9. Strive for what is possible – leave perfection to those who can afford it

Striving for perfection is a luxury accorded only to companies with deep pockets in mature and regulated industries. One of my early business mentors, a Norwegian entrepreneur with several very successful startups behind him, used to urge me to decide what was “good enough” to do the job – a state typically obtained long before perfection. (Or, as Bill Gates would say, bug-free software is obsolete!)
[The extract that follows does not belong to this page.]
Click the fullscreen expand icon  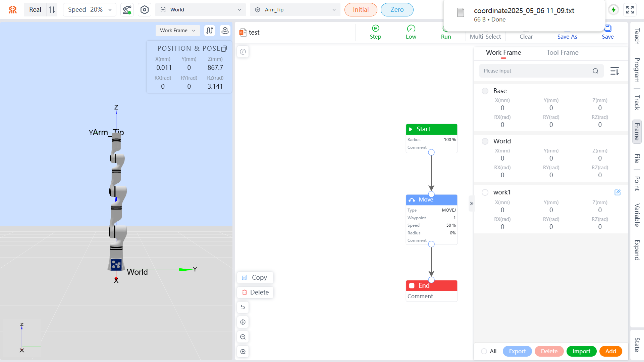(630, 10)
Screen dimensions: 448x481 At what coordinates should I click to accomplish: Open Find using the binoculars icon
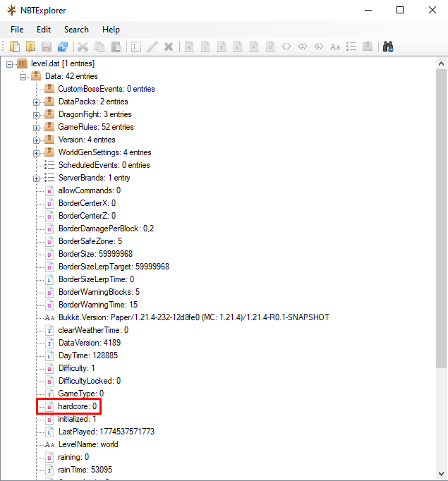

It was good advice then, and it still is. It requires a degree of leadership to tell your designers, your developers or your engineers that today is the day we “go live”, open the doors to the public, start selling and then hope for the best. Finding that balance between being “finished” and being “ready” can make or break a budding startup.

10. And finally… be prepared – leave something in the bank

I am a recreational sailor. I spend most Saturdays on a yacht on Port Phillip Bay. One of the things you learn going into the wind towards the windward mark, trying to get the boat to travel less distance while maximising speed, is that you have to leave something “in the bank”. Go a bit higher into the wind just in case there is a wind-shift before you get there.

The margins can be small in sailing, but missing the mark only reduces bragging rights in the bar after the race. Risky, but not terminal for most of us. Sailing too close to the wind in business is much more dangerous, not just because you may run out of water (money, that is), but being in shallow water reduces your options when you most need them.

So make sure you have at least three or four months of negative cash-flow left at any time. Anything less can cost you not just bragging rights, but the key to the bar!

Kim Wingerei sells mobile phones and telco services online. He works to live, is easily distracted and likes sailing.